> Provided records:
=== Section Start ===

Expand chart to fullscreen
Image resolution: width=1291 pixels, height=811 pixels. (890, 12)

=== Section End ===
=== Section Start ===

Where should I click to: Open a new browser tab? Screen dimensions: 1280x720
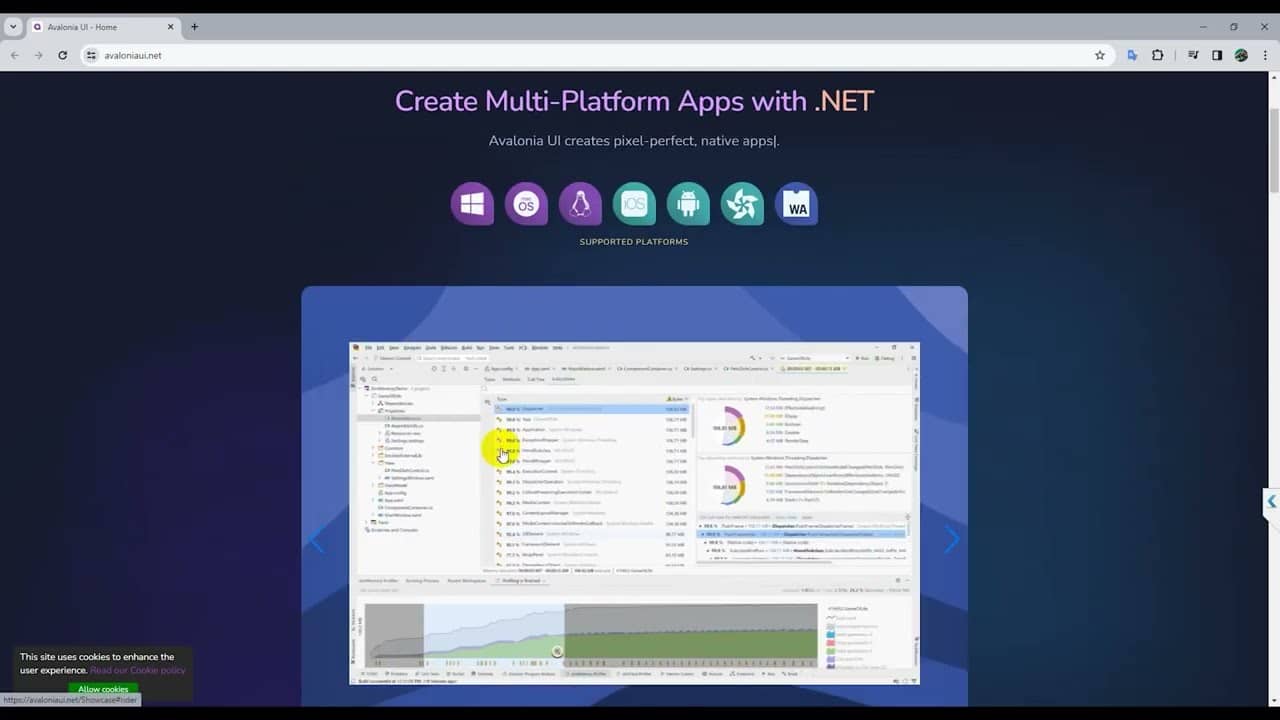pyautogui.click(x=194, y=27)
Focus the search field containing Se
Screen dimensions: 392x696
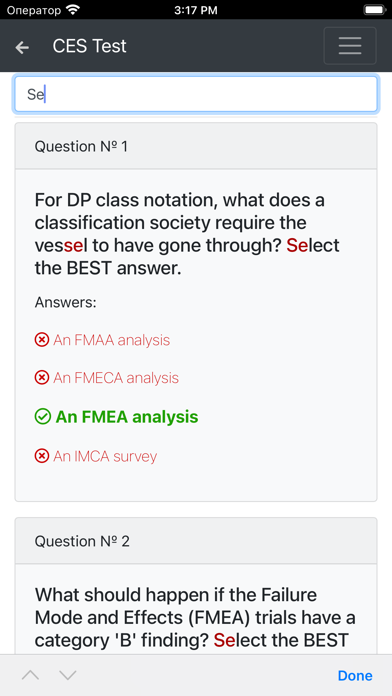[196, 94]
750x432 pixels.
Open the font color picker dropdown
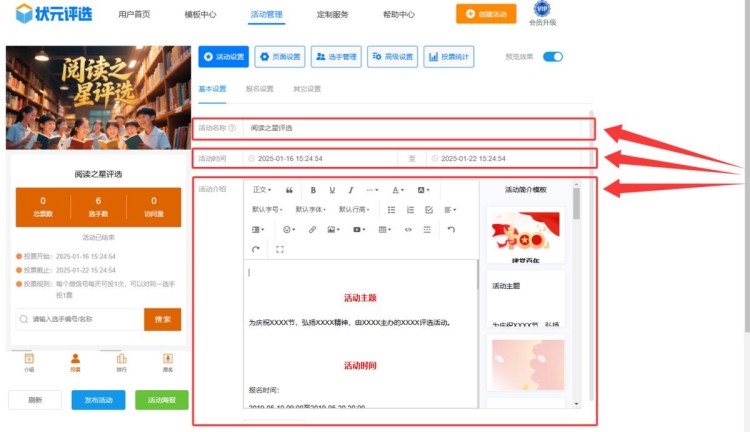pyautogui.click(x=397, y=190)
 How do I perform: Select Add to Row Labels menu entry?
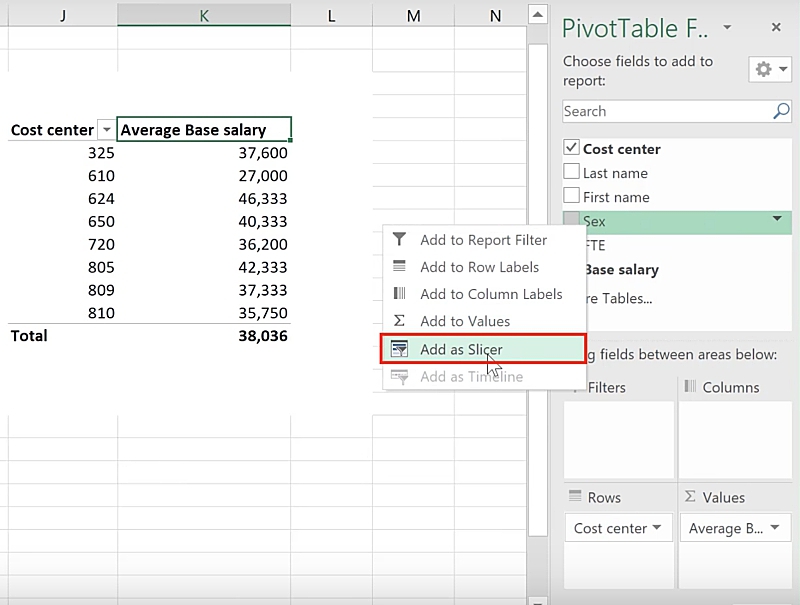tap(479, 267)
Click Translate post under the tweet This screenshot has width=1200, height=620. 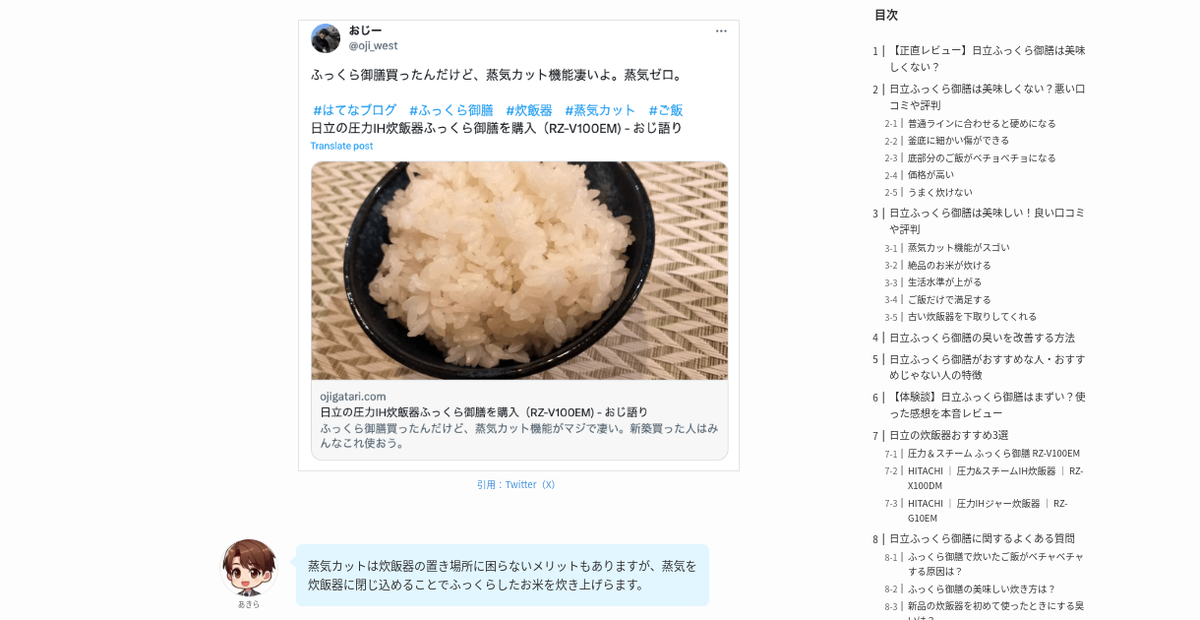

=== Section End ===
=== Section Start ===

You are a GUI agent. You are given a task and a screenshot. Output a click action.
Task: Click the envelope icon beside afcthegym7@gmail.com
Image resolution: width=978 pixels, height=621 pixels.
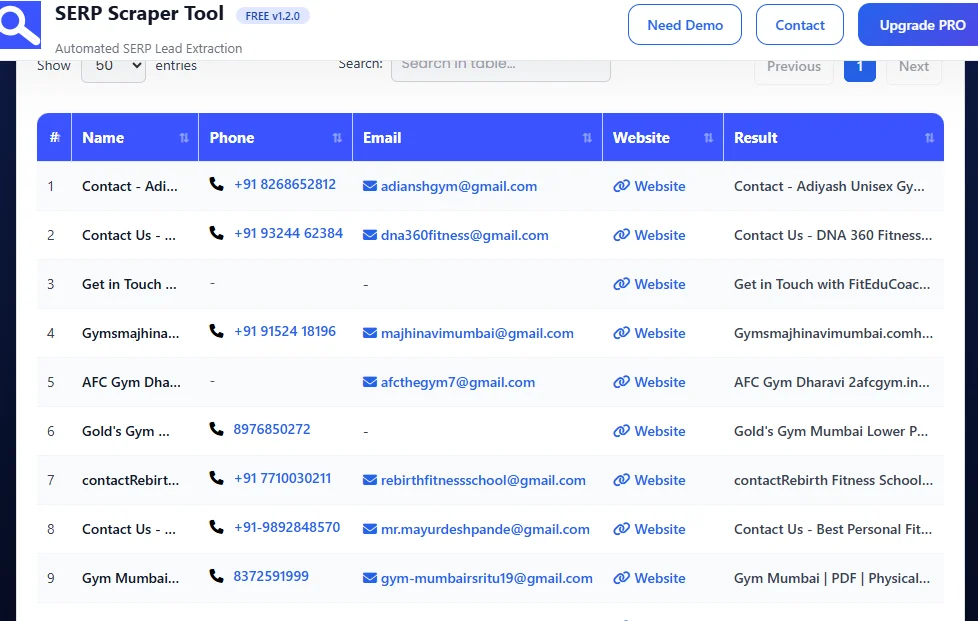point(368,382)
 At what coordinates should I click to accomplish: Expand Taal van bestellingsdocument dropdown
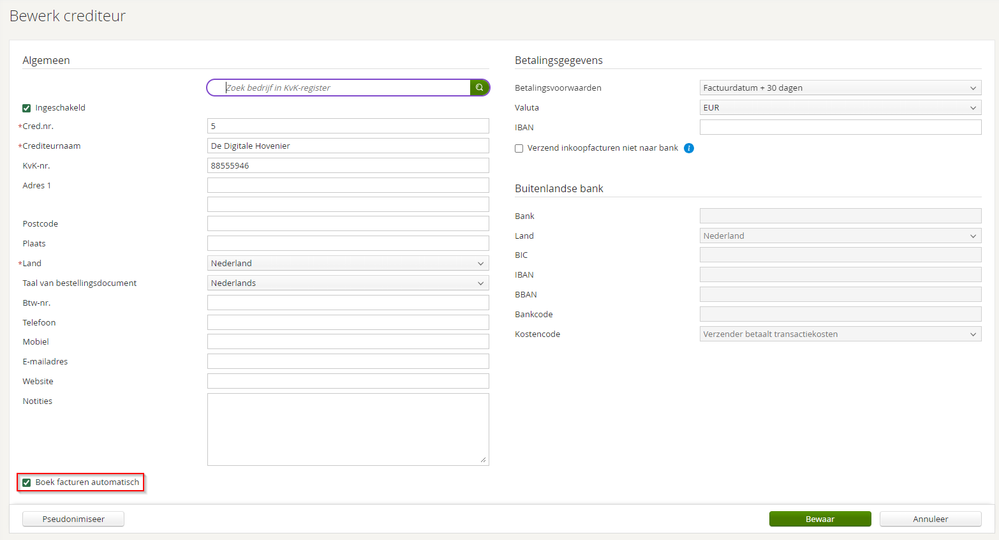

=== Section End ===

Leaving every picture aside, reproduce exactly the lines above from the one with "How do I perform: Select" up to and including the one with "Click Translate post", and no others.

 How do I perform: Select Add to Row Labels menu entry?
tap(479, 267)
Click Translate post under the tweet This screenshot has width=1200, height=620. 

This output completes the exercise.